The same is true for many of the often-touted “classics”, such as the original Cat People. Any attempt to depict the sexual undertones or body horror which are inherent in the storyline would have been forbidden, courtesy of the Hays code. This is therefore not “subtlety”, but censorship. In addition, with the effects available at the time, the transformation would have been derisory (you’re referred to werewolf/Jekyll & Hyde movies from the same era as evidence), and the same applies to The Fly or The Thing – both of which were also remade in the 1980’s to much greater effect, because the modern versions were freed from such technical limitations. Remember: a choice forced upon the artist is no artistic choice at all, and they should not be praised for it.

Old vs. New Cat People
We’ve all made more difficult decisions. Really.

You could have argued a case for understatement, back when the audience’s imagination was indeed far superior to what was on the screen. [This is why Them! works superbly in the first half, but falls apart as soon as you see the “giant ants” with their pipe-cleaner antennae] However, even possessors of the most fertile mind’s eye have to admit that Rob Bottin’s creations in The Thing trump anything they could envisage. And this is part of my case: I don’t go to the cinema to “use my imagination” – if I want that, I can stay home and listen to the radio or read a book rather than pay ten quid up the West End.

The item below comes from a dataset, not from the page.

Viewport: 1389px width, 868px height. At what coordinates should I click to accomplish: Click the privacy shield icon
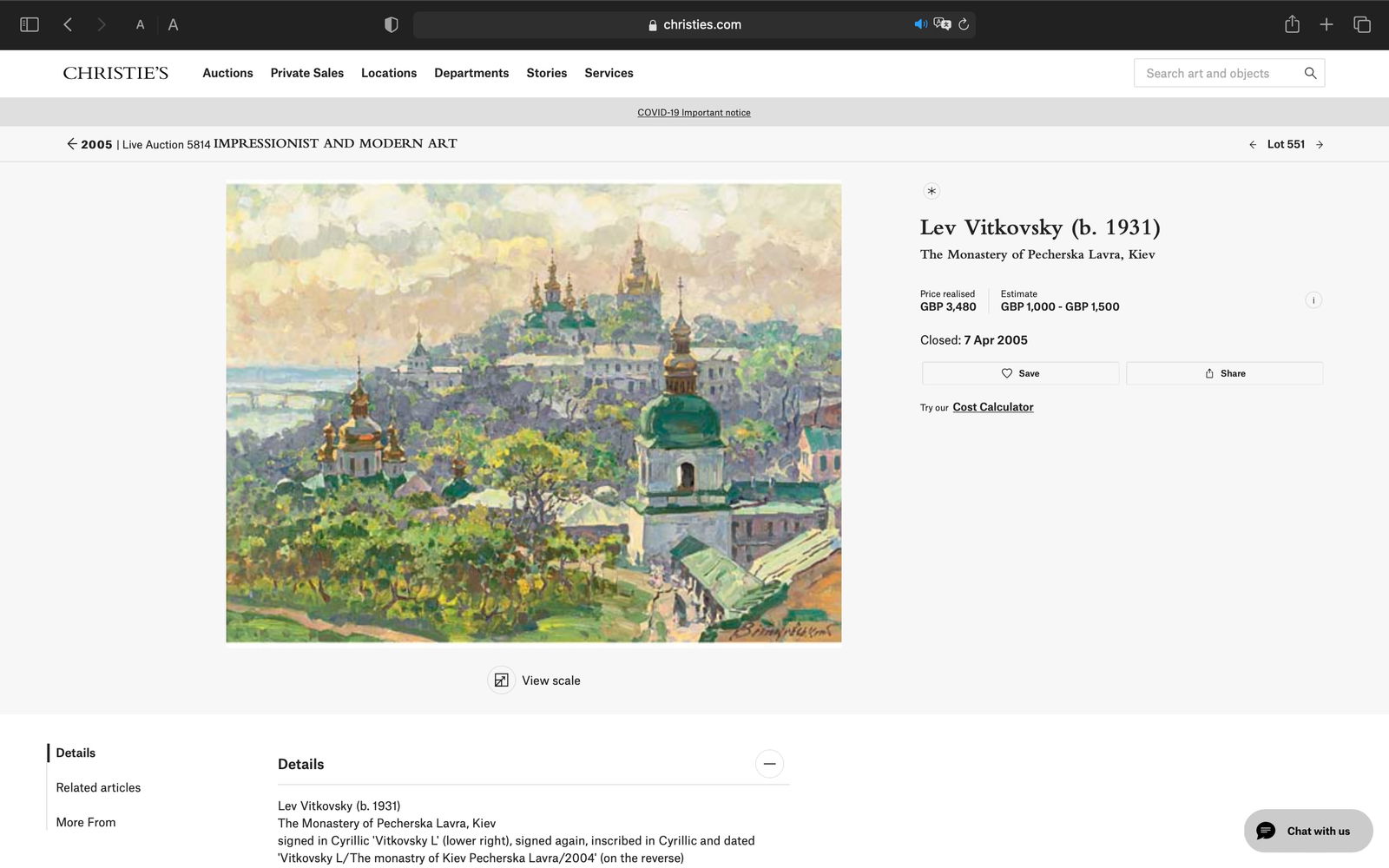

Cinema is primarily a visual medium, and if it isn’t used to the maximum extent, you are crippling yourself needlessly. Not that this means you must show everything, just that there needs to be some meat in the sandwich. For example, where would Alien be without the payoff? Ninety minutes of Something Lurking in the Shadows, sure, but the true horror only hits the buffers when you see H.R.Giger’s famous creation, and realise it’s ten times worse than you conceived possible. I admit there are directors who handle special effects better than their actors (James Cameron leads the way there) but this is scarcely new: D.W.Griffiths was a great technician, yet many of his films could fairly be described as empty spectacles on a par with the likes of Armageddon. Give me the works of Cronenberg or Jackson any day.

The problem with current horror films is less gore than innate predictability (although in point of fact this applies to all genres). Even the post-modern Scream and its clones are playing with the same deck, they just turn the cards face up, in a way intended to be ironic but which is, if anything, simply more banal. True horror is fear of the unknown: this “unknown” can be in-your-face, raw and bloody, or preparing to pounce from the shadows – that doesn’t really matter, as long as it plugs into the right mental slot of the viewer. But above all, unknown it must be, rather than the turgidly obvious.